Nel vuoto di identità, ci cresceva attorno un nuovo mostro metropolitano interessato all’ultimo modello di telefonino o al Suv. Una domanda l’avrei io.

Quale Giusti?
Che cazzo te ne fai a Roma di un autobus imparcheggiabile? Niente. È un simbolo. È come dire: ‘non so esattamente chi sono, ma intanto esisto’”.

Figli del modello vanziniano?
Non imitano Vanzina. Sono già Vanzina, Thomas Milian e Alvaro Vitali. Ma sono soprattutto i gladiatori di 300 che sognano di essere Batman. Non solo a Roma Nord.

Ovunque?
Pensi all’erede della Moratti. Ma il problema è un altro. Gli immaginari sono tutti occupati e anche la lente della volgarità, non basta a spiegare il fenomeno. L’avevamo sotto agli occhi, non l’abbiamo visto. I nostri figli non ci perdoneranno.

Dice?
Loro conoscono e disprezzano un universo in cui anche battute come “Iside famme ‘na pompa” sembrano da accademici. I nostri figli ci odiano, forse ci uccideranno. Siamo stati irresponsabili, abbiamo abbandonato il Paese a una massa di idioti e di cafoni, non siamo stati in grado di opporci.

Come potevamo?
I burini della suburra, i De Romanis e i Fiorito in fondo li conoscevamo. Erano i body guard di Storace e Tajani, sapevamo esattamente cosa avrebbero fatto. Mi chiedo perché invece di farci la predica, non ce l’abbiano spiegato Repubblica, Corriere o Fatto.

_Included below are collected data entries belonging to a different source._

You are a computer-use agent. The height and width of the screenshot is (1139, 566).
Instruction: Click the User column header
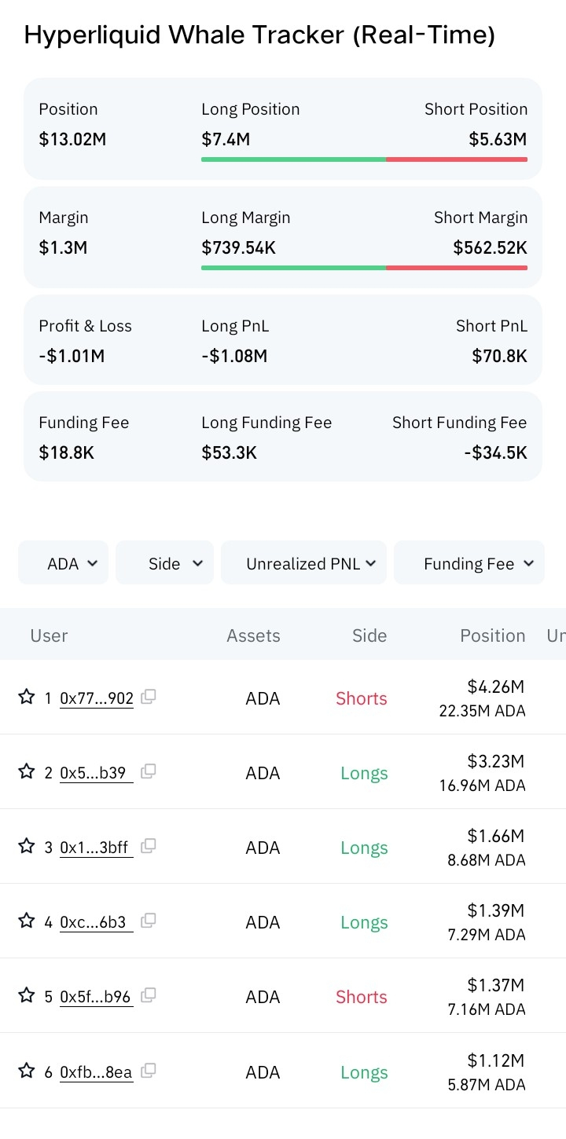coord(49,635)
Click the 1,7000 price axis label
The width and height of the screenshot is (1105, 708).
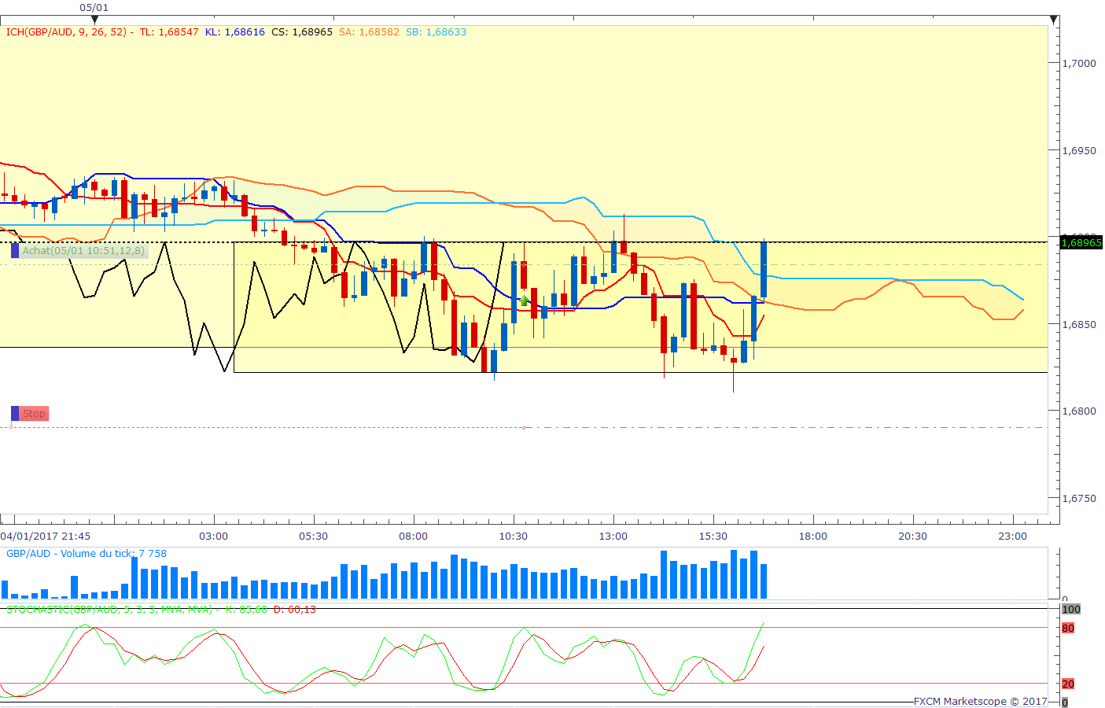click(x=1079, y=64)
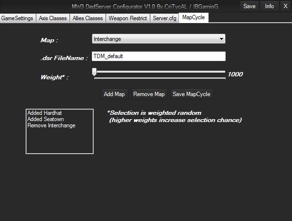Click the Weight slider handle

(x=94, y=73)
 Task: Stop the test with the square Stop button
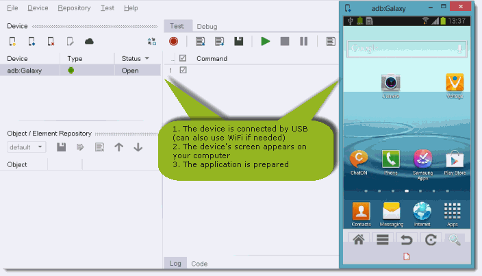click(x=284, y=42)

Situazione è recuperabile?
Ma che vuol recuperare? I De Romanis sono i nuovi padroni. Se la comandano. E dei nostri giudizi, se ne fottono.

E noi?
Sempre fermi tra la geniale fotografia di Fellini in “Roma”, il teatrino della Barrafonda, Ma-rio Brega, Aldo Fabrizi e le maschere di Verdone. Ma ci manca l’ironia, la capacità di leggere, anche da misantropi, in profondità. Siamo orfani di Flaiano, di Zapponi, di Risi.

Nessuno ha saputo raccontare la metamorfosi?
L’unico che abbia intuito la portata del cafonalesimo trionfante è stato Roberto D’Agostino. Emarginato dagli snob, visto con sospetto da quelli che alzano il naso e dicono così non si fa. Poi un respiro di libertà soffia nella rete. Le racconto una cosa.

Dica.
A Venezia, Baratta e Barbera sono incorsi casualmente nel fenomeno Selena Gomez, una pischella coatta che ha 33 milioni di followers su Internet. Loro non sapevano chi fosse, ma nemmeno noi critici.

Poi?
Il giorno dopo, quelli della sua generazione, gente che si riprende con una telecamera e si mette su Youtube, avevano scritto sull’evento centomila tweet.

Il modello del nuovo reality?
Dobbiamo planare dalle parti di Giorgio Gori e Fausto Brizzi che scrivono i testi di Matteo Renzi. Ripeto, qui perdiamo tempo.

Con che cosa?
Con un pesantissimo passato, ma siamo incapaci di osservare il presente. È tremendo. I De Romanis sono tra noi, ma è solo allo stadio, dove le classi finalmente si confondono, che li possiamo vedere vicino allo pseudointellettuale.

E ci impressionano?
Non poco, ma i vecchi comunisti di Roma Nord chinati sui rigatoni da Perilli, mi creda, non sono tanto meglio.